## EXERCISE AIM
The line that contains "Viewport: 971px width, 628px height." marks the start. Please set it down, with every later line of the data, exactly and without pictures.

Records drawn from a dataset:
Content starts
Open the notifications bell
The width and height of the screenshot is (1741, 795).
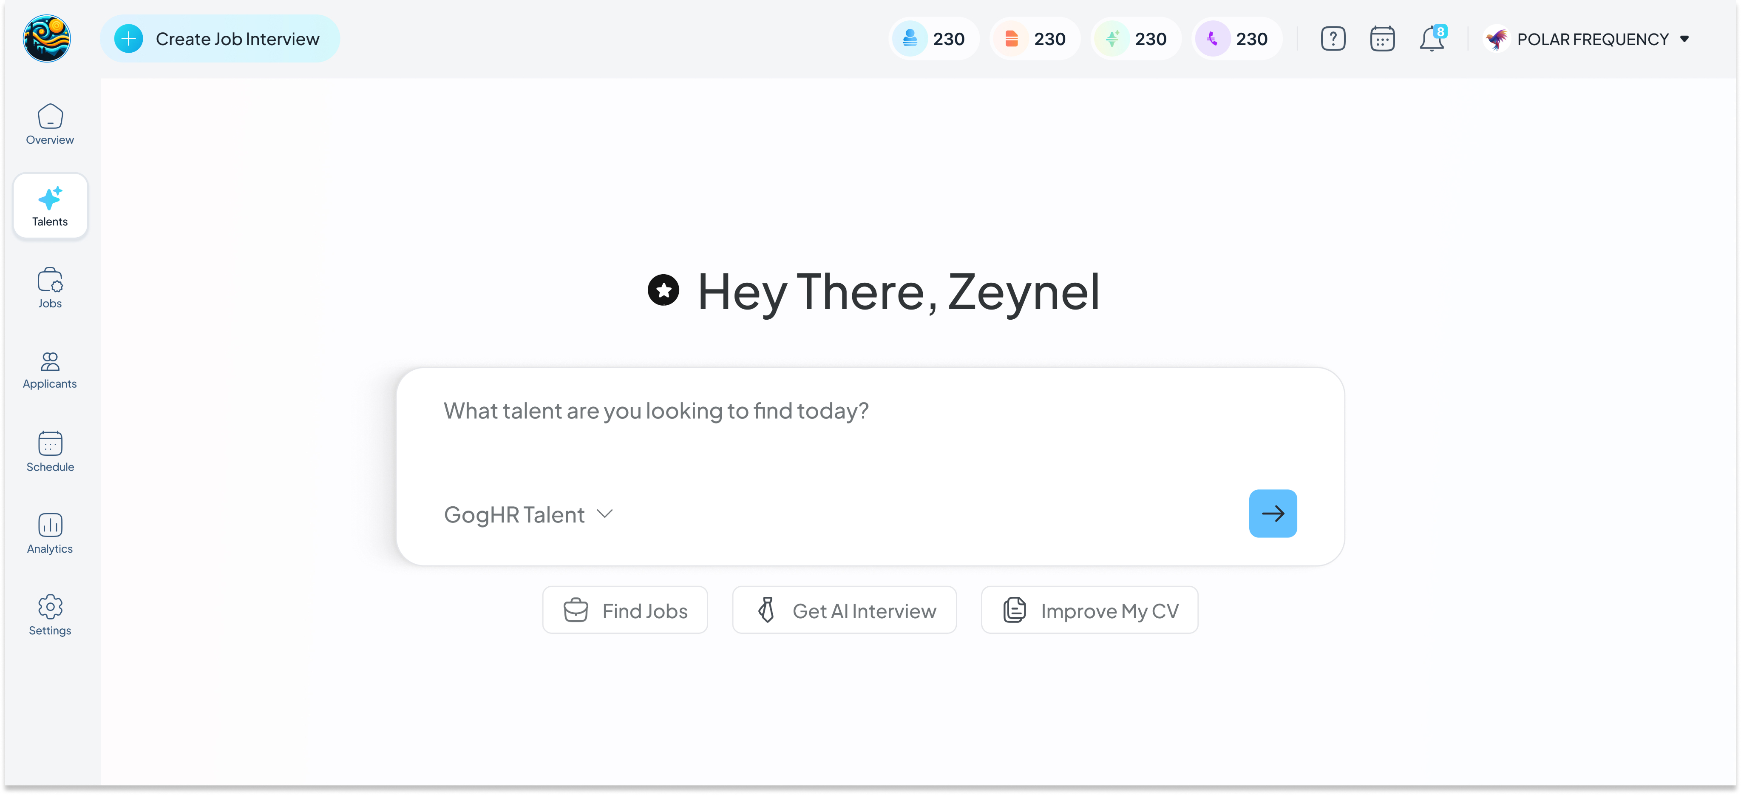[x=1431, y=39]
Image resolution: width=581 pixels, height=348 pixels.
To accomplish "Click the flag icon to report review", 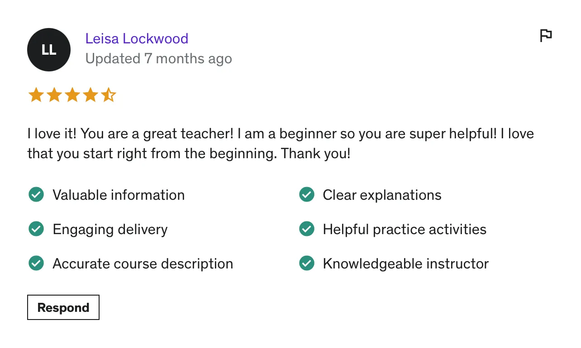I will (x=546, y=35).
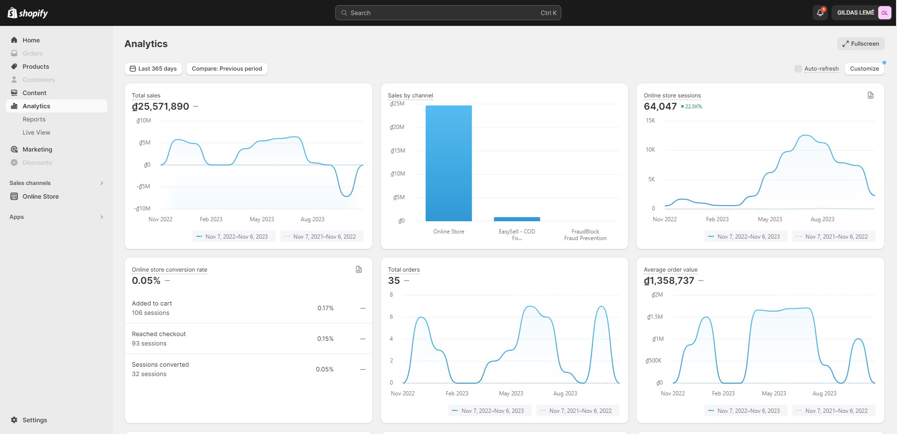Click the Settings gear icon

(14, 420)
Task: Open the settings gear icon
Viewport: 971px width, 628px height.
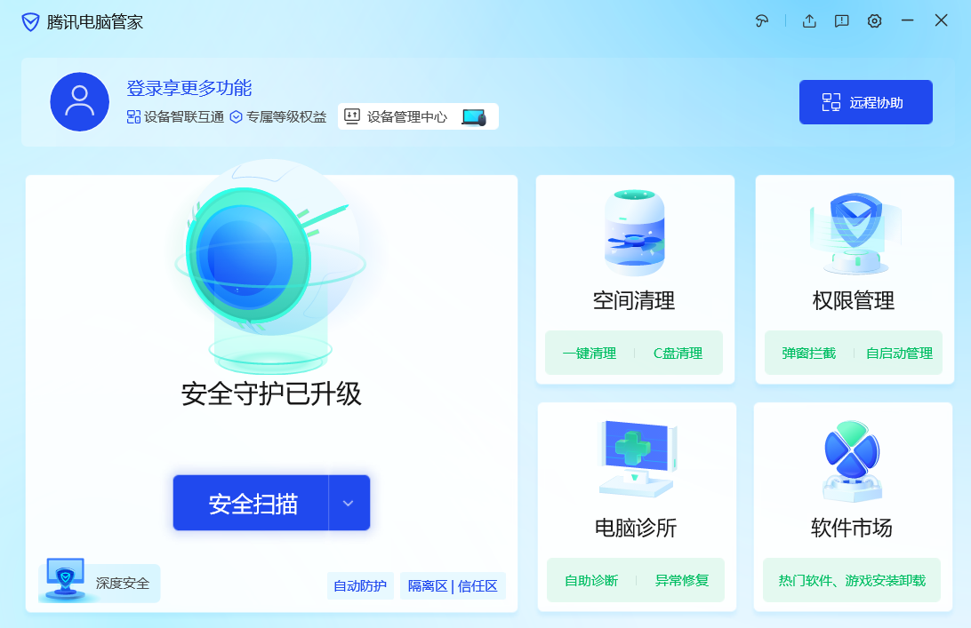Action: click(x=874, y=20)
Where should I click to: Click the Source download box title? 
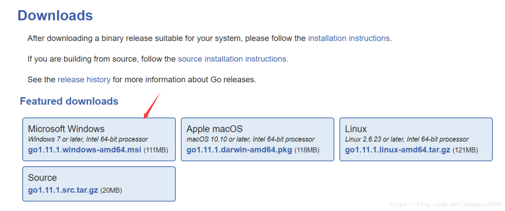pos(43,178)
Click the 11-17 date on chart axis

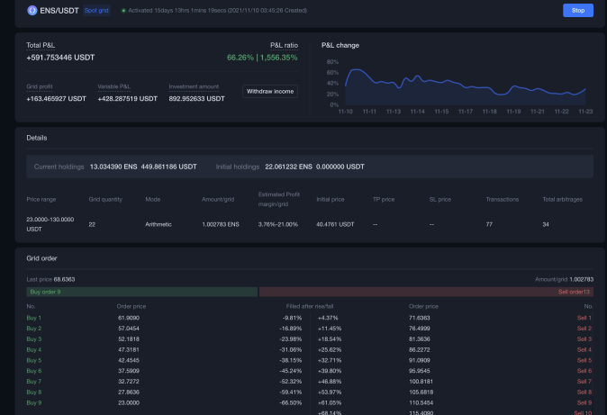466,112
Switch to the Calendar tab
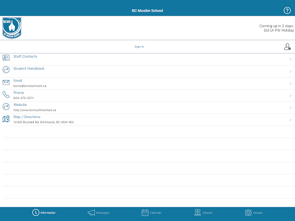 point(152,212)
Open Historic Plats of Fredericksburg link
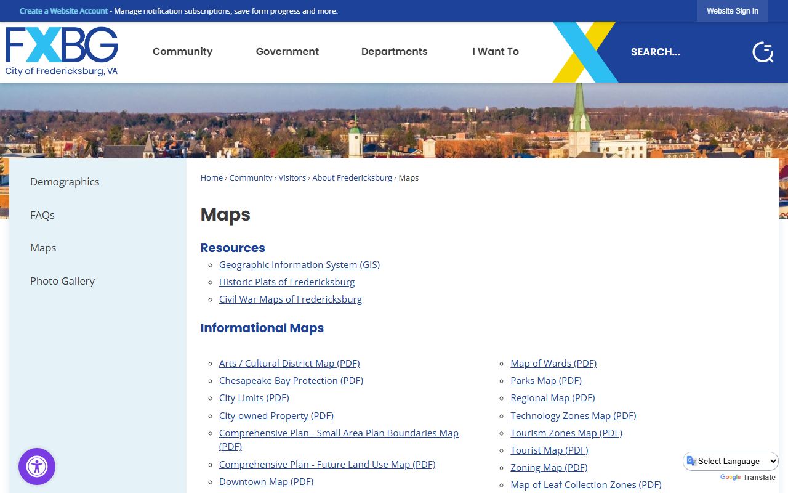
Content ends
## SOLUTION
Viewport: 971px width, 628px height.
Action: click(x=874, y=20)
Where should I click to: Click the Source download box title? 
pos(43,178)
Click the 11-17 date on chart axis

466,112
Switch to the Calendar tab
 point(152,212)
Open Historic Plats of Fredericksburg link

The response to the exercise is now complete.